• Dataset entries
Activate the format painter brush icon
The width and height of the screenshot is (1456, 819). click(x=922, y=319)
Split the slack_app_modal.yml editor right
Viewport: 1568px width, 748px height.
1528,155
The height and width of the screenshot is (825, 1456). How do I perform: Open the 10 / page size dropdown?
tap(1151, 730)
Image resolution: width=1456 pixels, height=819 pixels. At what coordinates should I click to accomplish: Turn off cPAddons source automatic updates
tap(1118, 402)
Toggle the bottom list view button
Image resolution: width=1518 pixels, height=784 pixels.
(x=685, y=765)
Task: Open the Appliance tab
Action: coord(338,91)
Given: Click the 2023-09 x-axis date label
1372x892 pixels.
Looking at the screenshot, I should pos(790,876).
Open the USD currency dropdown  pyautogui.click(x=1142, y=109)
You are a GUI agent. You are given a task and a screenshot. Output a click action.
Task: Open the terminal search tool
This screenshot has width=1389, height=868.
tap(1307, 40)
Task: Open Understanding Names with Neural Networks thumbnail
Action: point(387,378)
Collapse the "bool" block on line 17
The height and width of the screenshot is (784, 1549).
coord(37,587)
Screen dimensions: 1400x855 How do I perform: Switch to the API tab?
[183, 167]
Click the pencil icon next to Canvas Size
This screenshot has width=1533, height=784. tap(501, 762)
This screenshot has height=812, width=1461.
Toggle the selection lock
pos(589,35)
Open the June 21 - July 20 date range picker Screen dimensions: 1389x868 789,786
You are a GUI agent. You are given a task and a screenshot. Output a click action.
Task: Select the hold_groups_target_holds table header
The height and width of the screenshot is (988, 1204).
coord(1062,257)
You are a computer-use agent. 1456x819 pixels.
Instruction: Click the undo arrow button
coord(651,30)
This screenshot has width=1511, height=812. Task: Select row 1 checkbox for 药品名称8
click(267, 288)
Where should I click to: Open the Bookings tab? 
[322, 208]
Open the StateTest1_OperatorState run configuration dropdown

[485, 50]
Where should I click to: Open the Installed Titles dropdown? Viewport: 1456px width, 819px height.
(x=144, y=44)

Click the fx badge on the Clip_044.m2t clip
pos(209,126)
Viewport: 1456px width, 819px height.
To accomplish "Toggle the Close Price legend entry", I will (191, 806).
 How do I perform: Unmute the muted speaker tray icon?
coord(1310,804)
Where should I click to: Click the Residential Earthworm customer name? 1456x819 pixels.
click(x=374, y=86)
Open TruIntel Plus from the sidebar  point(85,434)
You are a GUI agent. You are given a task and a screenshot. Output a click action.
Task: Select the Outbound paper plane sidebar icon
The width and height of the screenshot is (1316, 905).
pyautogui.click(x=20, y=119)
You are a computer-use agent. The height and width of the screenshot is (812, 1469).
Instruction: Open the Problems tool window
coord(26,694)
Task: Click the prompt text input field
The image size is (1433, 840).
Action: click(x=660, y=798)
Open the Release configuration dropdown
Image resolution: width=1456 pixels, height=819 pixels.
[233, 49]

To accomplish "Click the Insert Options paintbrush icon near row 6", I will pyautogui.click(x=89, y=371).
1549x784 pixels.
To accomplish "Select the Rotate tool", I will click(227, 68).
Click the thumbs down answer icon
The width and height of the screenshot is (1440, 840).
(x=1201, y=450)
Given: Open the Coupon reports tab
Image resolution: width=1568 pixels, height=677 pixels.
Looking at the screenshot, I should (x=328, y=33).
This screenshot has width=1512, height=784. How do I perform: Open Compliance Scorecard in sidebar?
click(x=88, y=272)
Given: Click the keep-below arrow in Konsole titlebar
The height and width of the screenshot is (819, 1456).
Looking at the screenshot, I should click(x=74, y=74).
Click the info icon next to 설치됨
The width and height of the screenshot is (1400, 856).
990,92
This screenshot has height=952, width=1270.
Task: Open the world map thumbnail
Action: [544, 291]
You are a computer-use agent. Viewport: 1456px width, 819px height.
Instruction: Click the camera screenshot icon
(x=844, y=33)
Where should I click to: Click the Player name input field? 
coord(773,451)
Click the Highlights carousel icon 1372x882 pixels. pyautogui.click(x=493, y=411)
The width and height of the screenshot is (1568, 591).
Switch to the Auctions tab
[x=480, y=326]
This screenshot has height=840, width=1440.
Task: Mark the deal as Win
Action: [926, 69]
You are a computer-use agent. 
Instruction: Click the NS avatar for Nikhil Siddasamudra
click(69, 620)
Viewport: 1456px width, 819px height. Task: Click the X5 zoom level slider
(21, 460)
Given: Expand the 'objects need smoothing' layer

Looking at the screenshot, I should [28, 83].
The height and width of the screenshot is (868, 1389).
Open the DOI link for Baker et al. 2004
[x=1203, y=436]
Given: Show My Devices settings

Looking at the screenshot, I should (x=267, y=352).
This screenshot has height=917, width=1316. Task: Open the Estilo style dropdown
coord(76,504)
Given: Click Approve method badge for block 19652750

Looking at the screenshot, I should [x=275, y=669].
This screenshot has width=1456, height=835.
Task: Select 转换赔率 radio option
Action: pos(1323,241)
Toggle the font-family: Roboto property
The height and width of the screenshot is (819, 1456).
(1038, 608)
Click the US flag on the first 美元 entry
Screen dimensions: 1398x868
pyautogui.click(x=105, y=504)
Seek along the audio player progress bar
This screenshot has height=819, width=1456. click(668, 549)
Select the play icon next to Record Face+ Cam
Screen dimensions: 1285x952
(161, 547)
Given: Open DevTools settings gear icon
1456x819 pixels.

• Exercise prompt
Please copy all lines of the listing in which the string "computer" occurs.

• Result
You are a computer-use agent. 1456x819 pixels.
You are a computer-use agent. The height and width of the screenshot is (812, 1469).
You are a computer-use agent. Viewport: 1456px width, 819px height.
You are a computer-use agent. 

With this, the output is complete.